··· EXTRAIT CITÉ ···

Faculté enseignante
Jean-Charles FROMENT, Ancien directeur de Sciences Po Grenoble, conseiller au ministère de la Justice et de retour comme professeur
Ancien étudiant de Sciences Po Grenoble - UGA (1986-1989), professeur des universités agrégé de droit public, Jean-Charles Froment retrouvera les bancs de l'établissement à la rentrée 2026-2027 en tant que professeur, après près de cinq années de détachement au ministère de la Justice comme conseiller du Directeur général de l'Administration pénitentiaire. Un retour dans une maison qu'il connaît bien pour y avoir été successivement étudiant, intervenant extérieur, directeur de 2012 à 2020, puis aujourd'hui enseignant.
Spécialiste du droit public, de la justice pénale et des politiques de sécurité, il a construit un parcours universitaire marqué par le décloisonnement des disciplines. Directeur du Centre d'études et de recherche sur le droit, l'histoire et l'administration publique, chercheur associé au Centre international de criminologie comparée de l'Université de Montréal, titulaire d'une chaire internationale de criminologie à l'Université libre de Bruxelles, il a également mené de nombreuses missions d'expertise en France et à l'international, notamment pour l'Union européenne ou encore le Programme des Nations unies pour le développement.

··· DONNÉES EXTRAITES ···

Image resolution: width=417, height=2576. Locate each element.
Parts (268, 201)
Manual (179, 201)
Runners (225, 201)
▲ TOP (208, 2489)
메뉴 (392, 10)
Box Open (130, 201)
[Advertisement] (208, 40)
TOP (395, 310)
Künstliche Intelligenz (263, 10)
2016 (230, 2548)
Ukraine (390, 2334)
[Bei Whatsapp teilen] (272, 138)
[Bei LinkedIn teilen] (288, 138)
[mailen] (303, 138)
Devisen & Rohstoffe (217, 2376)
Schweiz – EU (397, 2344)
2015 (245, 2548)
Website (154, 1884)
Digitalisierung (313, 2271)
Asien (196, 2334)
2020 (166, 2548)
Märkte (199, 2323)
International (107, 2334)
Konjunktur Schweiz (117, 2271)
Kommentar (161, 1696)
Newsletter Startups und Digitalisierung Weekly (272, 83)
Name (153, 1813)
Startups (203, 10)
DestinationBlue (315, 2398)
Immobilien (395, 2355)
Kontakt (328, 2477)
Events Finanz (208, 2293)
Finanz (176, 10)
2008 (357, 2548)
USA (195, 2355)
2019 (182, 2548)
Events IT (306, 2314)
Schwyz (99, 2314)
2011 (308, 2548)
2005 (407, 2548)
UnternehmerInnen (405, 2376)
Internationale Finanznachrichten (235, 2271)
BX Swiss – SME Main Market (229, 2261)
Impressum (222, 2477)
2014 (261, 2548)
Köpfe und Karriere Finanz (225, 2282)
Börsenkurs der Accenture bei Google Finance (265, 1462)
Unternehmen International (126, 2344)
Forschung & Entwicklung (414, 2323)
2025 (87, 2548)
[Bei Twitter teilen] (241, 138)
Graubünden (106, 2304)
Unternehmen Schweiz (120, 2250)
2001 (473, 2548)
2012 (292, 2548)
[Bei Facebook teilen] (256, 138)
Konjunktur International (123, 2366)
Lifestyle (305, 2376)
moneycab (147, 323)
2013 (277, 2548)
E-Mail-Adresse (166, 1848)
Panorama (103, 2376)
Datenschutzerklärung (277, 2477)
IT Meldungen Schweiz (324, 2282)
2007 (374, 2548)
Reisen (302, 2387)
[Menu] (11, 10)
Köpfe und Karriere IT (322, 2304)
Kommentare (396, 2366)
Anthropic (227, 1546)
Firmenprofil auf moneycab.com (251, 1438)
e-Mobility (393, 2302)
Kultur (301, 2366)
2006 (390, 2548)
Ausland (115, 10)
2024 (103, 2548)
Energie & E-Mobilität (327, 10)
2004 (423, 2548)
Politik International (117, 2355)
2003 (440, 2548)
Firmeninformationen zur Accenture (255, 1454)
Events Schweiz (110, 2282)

···

**QUESTIONS:**
A) Selon l'extrait cité, quels rôles Jean-Charles Froment a-t-il successivement occupés à Sciences Po Grenoble ? Énumérez-les tous.
B) Répondez aux questions suivantes à l'aide de l'extrait cité.
(i) Durant quelles années Jean-Charles Froment a-t-il été étudiant à Sciences Po Grenoble ?
(ii) De quelle année à quelle année a-t-il dirigé l'établissement ?
(iii) Dans quel centre est-il chercheur associé ?
C) Indiquez si chacune des affirmations suivantes concorde avec l'extrait cité, en répondant par oui ou par non et en citant les mots décisifs.
(i) Jean-Charles Froment a été détaché au ministère de la Justice pendant plus de dix ans.
(ii) Il est titulaire d'une chaire de criminologie à l'Université libre de Bruxelles.
(iii) Il reprendra ses fonctions de professeur à la rentrée 2025.
La liste n'a aucun rapport avec l'extrait cité.

**LISTE DES RÉPONSES:**
A) Étudiant, intervenant extérieur, directeur, enseignant

B)
(i) De 1986 à 1989.
(ii) De 2012 à 2020.
(iii) Au Centre international de criminologie comparée de l'Université de Montréal.

C)
(i) Non : « après près de cinq années de détachement au ministère de la Justice »
(ii) Oui : « titulaire d'une chaire internationale de criminologie à l'Université libre de Bruxelles »
(iii) Non : « à la rentrée 2026-2027 en tant que professeur »